→ The problem: Could you repeat, word for word, only the lines from the one containing "The height and width of the screenshot is (844, 1300)." through the final line of the records below?

[Data for this task Boundary: Start]

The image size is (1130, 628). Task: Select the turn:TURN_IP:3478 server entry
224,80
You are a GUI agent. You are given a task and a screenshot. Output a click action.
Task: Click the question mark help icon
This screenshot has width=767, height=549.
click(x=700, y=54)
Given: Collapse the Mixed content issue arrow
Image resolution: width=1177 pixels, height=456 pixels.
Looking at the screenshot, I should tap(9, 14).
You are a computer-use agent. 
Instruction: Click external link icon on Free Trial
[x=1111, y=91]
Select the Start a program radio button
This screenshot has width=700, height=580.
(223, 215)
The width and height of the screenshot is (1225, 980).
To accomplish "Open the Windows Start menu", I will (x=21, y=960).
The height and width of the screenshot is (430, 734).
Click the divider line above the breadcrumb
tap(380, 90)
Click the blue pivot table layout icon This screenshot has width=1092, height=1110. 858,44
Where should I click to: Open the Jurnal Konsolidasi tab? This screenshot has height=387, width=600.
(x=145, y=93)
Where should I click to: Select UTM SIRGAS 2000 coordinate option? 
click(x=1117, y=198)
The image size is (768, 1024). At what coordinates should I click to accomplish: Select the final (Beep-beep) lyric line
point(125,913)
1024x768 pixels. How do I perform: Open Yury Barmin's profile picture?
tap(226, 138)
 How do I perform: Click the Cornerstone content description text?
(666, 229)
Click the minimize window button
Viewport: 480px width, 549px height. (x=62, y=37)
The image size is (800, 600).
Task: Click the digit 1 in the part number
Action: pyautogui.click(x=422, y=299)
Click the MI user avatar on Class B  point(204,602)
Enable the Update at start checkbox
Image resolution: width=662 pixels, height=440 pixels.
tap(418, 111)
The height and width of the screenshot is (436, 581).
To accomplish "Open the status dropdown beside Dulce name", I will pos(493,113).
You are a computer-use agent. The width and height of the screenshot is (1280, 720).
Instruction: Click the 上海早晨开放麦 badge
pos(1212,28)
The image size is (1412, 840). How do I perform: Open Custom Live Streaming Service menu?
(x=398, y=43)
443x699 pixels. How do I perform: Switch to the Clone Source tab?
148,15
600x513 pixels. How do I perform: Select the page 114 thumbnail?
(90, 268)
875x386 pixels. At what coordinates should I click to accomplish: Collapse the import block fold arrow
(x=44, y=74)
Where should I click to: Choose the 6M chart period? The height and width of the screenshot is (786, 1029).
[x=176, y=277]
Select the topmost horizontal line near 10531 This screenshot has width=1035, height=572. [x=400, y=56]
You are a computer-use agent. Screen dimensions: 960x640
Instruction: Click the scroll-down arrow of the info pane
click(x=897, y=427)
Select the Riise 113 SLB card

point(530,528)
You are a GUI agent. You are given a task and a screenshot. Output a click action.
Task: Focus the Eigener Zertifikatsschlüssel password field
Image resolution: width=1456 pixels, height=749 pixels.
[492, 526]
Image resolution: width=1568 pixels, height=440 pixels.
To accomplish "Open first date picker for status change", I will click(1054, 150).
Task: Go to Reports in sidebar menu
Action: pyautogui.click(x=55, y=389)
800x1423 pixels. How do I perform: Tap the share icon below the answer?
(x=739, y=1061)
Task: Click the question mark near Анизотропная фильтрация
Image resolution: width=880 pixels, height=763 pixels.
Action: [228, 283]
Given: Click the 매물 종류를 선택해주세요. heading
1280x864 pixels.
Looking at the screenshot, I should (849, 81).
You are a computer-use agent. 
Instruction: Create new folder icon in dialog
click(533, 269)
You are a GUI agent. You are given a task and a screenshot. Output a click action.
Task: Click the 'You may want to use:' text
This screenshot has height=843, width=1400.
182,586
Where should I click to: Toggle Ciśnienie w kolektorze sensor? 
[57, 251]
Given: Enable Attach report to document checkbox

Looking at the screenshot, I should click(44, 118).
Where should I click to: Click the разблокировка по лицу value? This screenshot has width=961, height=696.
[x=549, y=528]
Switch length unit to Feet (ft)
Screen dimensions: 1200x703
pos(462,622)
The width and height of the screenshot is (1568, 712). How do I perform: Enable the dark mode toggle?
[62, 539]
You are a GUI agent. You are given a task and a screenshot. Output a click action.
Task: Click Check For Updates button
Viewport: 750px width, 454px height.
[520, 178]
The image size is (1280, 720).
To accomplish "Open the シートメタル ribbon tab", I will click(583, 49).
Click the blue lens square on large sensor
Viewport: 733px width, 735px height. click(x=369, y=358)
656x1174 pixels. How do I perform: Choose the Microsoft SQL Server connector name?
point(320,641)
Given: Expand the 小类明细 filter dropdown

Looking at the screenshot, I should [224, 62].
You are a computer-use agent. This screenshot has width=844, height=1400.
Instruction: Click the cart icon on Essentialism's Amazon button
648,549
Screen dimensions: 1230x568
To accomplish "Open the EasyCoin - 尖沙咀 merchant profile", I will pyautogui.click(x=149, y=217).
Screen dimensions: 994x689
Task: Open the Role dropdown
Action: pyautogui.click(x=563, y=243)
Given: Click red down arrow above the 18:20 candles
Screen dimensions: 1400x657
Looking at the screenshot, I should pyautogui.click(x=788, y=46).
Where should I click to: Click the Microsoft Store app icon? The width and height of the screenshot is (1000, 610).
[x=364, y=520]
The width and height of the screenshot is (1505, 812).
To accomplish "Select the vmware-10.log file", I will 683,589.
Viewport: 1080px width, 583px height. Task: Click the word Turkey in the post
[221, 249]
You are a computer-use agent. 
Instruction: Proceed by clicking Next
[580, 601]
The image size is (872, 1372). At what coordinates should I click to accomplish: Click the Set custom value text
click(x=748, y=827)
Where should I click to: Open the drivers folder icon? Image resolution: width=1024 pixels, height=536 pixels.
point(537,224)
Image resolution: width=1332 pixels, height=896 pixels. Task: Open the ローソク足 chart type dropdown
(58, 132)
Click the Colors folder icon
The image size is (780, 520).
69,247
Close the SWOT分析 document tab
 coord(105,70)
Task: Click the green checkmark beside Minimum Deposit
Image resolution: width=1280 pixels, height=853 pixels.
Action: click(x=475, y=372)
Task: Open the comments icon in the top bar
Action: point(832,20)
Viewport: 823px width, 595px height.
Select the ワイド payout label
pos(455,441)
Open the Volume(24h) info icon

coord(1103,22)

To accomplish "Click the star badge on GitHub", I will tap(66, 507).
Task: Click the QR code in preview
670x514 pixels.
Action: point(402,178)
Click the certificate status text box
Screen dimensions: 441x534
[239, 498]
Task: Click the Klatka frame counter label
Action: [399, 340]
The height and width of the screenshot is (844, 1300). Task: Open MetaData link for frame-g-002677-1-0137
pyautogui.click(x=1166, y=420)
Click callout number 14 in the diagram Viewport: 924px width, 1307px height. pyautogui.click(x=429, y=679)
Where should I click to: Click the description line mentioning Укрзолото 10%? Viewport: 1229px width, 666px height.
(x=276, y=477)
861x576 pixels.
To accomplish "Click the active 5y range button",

[Data for this task Boundary: End]

→ Task output:
The height and width of the screenshot is (844, 1300). Task: Open MetaData link for frame-g-002677-1-0137
pyautogui.click(x=1166, y=420)
Click callout number 14 in the diagram Viewport: 924px width, 1307px height. pyautogui.click(x=429, y=679)
Where should I click to: Click the description line mentioning Укрзолото 10%? Viewport: 1229px width, 666px height.
(x=276, y=477)
861x576 pixels.
To accomplish "Click the active 5y range button",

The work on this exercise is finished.